Should I get out of mutual funds now? ›

However, if you have noticed significantly poor performance over the last two or more years, it may be time to cut your losses and move on. To help your decision, compare the fund's performance to a suitable benchmark or to similar funds. Exceptionally poor comparative performance should be a signal to sell the fund.

What is the biggest problem with mutual funds? ›

Disadvantages include high fees, tax inefficiency, poor trade execution, and the potential for management abuses.

How long should you keep money in a mutual fund? ›

The rule of thumb is five years. If it's a riskier type of fund, such as a small-cap one, then I would say, seven years. But a better approach would be to link your equity fund to a long-term goal, such as your retirement and children's higher education.

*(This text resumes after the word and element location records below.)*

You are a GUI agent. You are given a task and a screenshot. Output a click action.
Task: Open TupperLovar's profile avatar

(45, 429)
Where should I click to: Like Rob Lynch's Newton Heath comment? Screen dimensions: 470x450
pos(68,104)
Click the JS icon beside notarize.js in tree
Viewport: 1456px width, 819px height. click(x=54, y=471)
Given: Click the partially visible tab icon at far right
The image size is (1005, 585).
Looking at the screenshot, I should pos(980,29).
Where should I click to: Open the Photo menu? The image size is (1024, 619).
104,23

Should I sell mutual funds at a loss? ›

If your fund has suffered significant capital losses and you need a tax break to offset realized capital gains of your other investments, you may want to redeem your mutual fund units in order to apply the capital loss to your capital gains.

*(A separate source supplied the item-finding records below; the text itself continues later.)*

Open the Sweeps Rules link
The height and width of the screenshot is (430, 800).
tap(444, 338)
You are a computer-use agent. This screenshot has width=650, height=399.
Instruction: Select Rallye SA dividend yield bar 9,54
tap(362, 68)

Should I cash out my mutual funds? ›

If you have money in mutual funds, using some of it to pay off debt, especially debt with high interest rates, might seem like an attractive option. But cashing in your mutual funds isn't always the best way to become debt-free, and, depending on how you hold those funds, you could end up with a big tax bill.

What to do with underperforming mutual funds? ›

It is generally recommended to exit a poorly performing mutual fund if it has consistently underperformed its benchmark over a sustained period of time, typically 1-2 years. Investors should also consider the reasons for the poor performance and evaluate if those issues are likely to persist in the future.

Is loss on mutual fund taxable? ›

You have to pay tax on mutual funds if you have earned dividends or booked capital gains in a financial year. If there is no income, you are not required to pay any taxes. Please note that you need to pay taxes only when you book your gains. Unbooked portfolio gains invite no tax.